On 7/27/2019 12:23 PM, Ben Brockert wrote:

This is true of any miscible propellant, we’ve discussed it here many times. It does make horizontal engine testing harder, you have to be sure the chamber is clear after doing any injector chilling flows before ignition. I had a small detonation for failing to do that.

Also applies to LOX/propane, LOX/some other hydrocarbons, peroxide/alcohol, nitrous/many things.

Even in non-miscible propellants like LOX/isopropyl it’s good to watch out for “blue jelly” in the event of combined propellant spills.

On one test SpaceX unintentionally failed a dome leading to mixing of a full rocket of LOX and RP. By some great luck it eventually boiled off without exploding.
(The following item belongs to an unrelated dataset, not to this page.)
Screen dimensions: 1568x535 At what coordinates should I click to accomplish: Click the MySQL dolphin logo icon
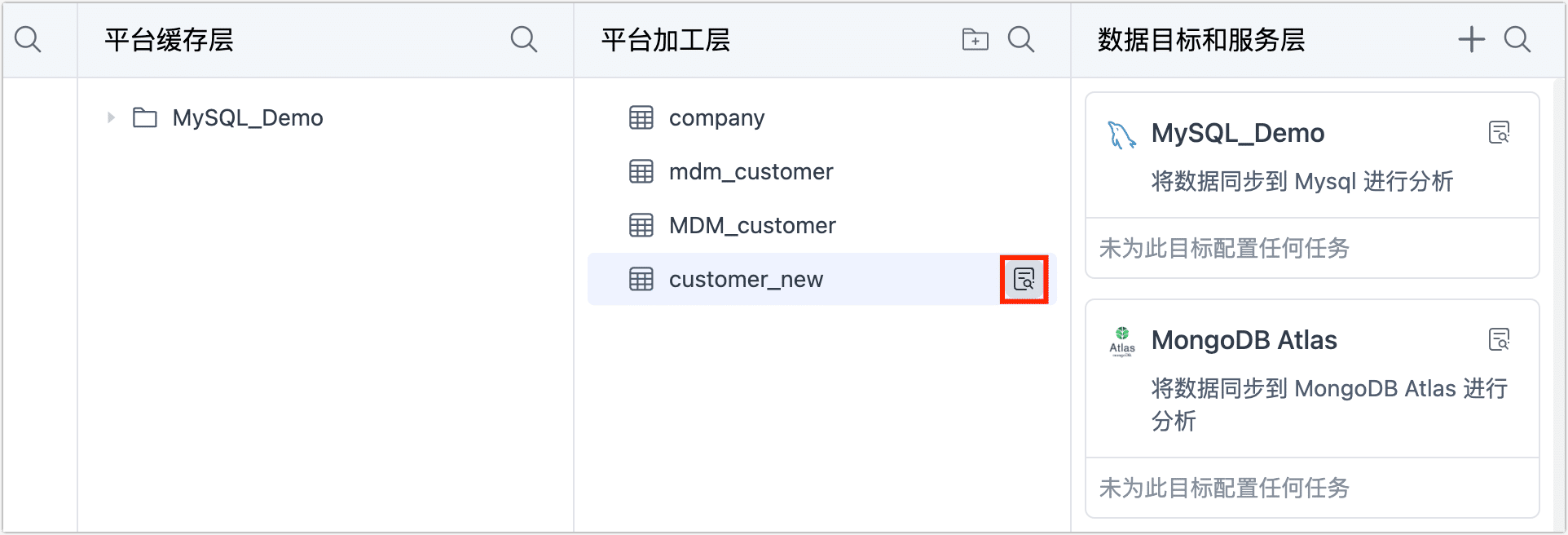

The initiation energy of mixed LOX/methane is probably lower, would definitely be best to not repeat that experiment.

Ben

On Saturday, July 27, 2019, John Schilling <john.schilling@xxxxxxxxxxxxxx <mailto:john.schilling@xxxxxxxxxxxxxx>> wrote:

    On 7/27/2019 8:03 AM, James Fackert wrote:

        Somehow I think they may have planned for such a thing ..all
        that burning methane and stuff...

        jim fackert


    Brush fires are one of the more benign failure modes for burning
    methane.  Without going into still-proprietary details,
    LOX+methane has failure modes that more traditional propellants,
    and while I know that ULA and Blue Origin are both working to
    quantify and mitigate the hazards, I haven't heard of SpaceX
    working along those lines.  Hopefully they're just being secretive
    rather than overconfident.

    In the meantime, anyone here planning to use LOX/methane would be
    well advised to,

    1. Make extra damn sure they don't mix during any plausible
    failure, e.g. be suspicious of common-bulkhead tanks or running
    one set of propellant lines through the other tank. Flame trenches
    shouldn't have sumps that can collect spilled propellants.  Etc.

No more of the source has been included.